**Provided records**

"""

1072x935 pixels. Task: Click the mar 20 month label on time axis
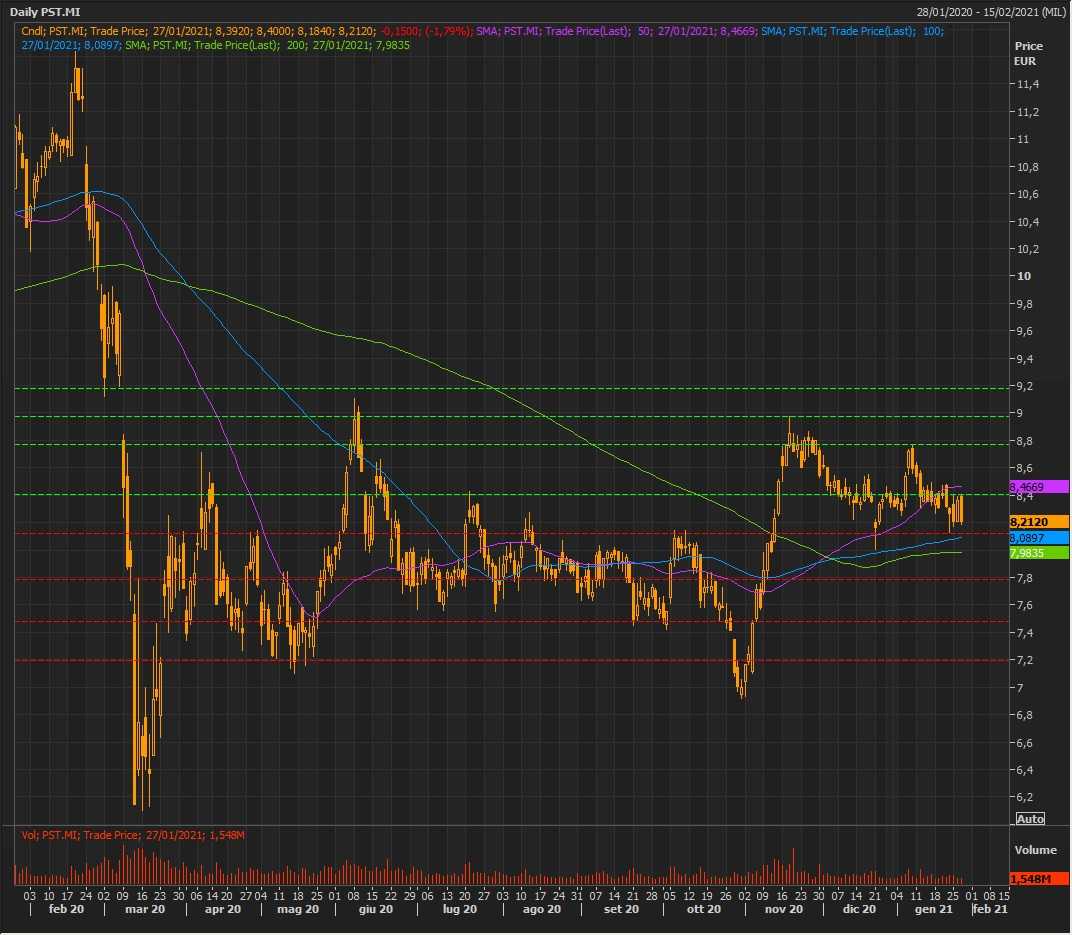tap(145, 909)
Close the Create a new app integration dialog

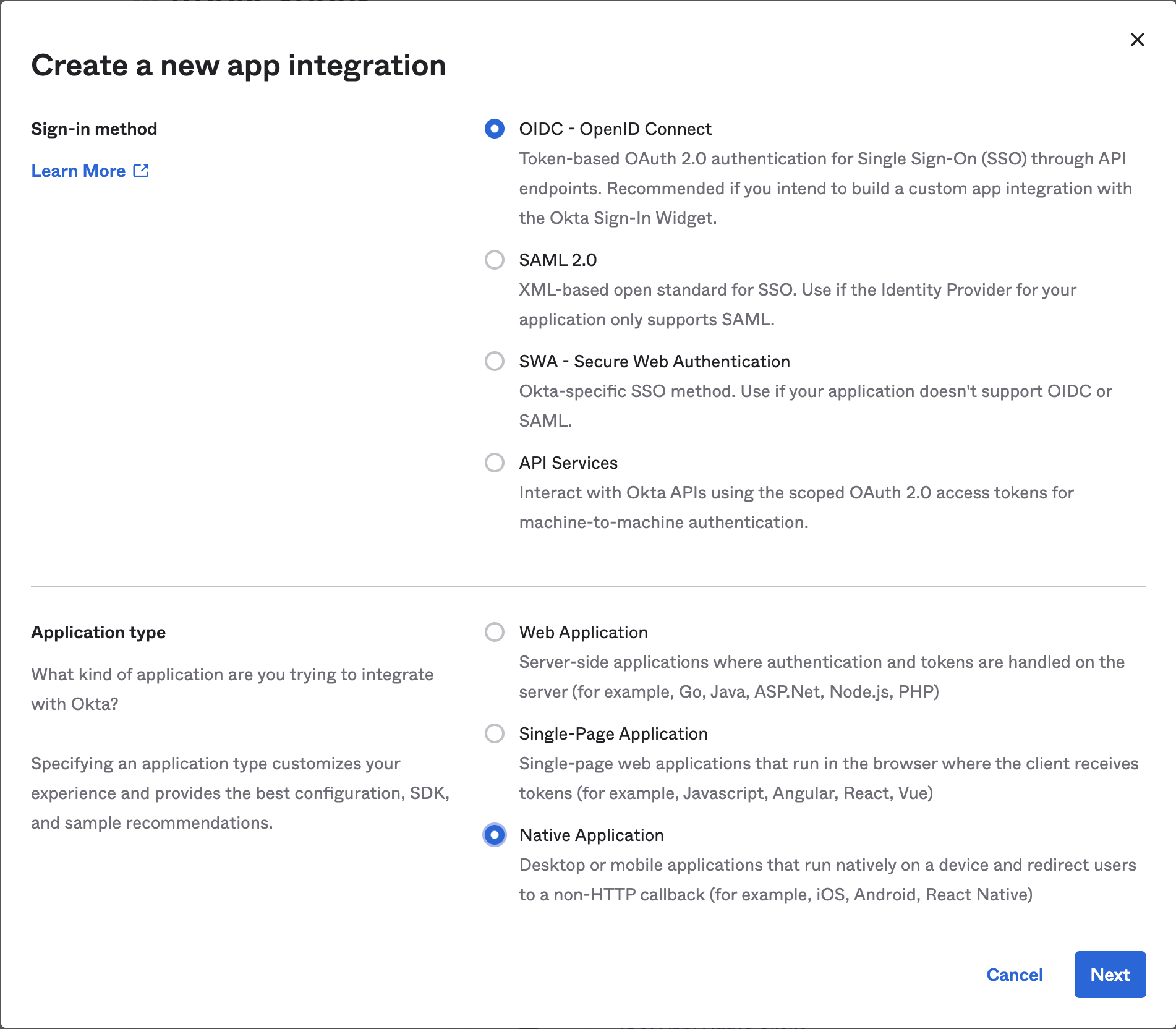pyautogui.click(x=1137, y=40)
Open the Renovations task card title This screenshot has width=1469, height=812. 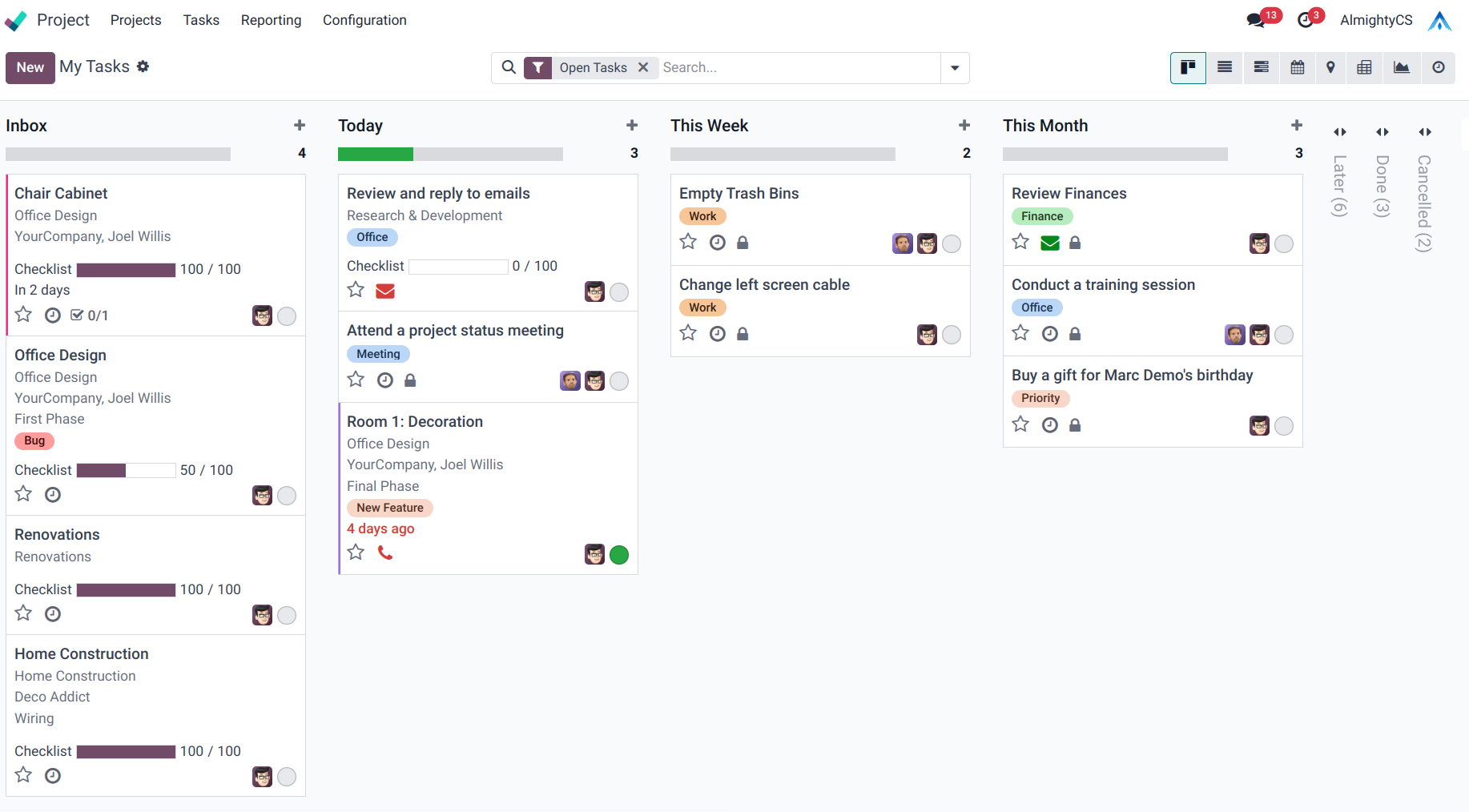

"""

**Instructions for the task**
Drop the pictures, then write out only the lines running from the one containing "Close the Create a new app integration dialog" through the last line above, both included, exactly.

**Answer below**
Close the Create a new app integration dialog

pyautogui.click(x=1137, y=40)
Open the Renovations task card title This screenshot has width=1469, height=812. 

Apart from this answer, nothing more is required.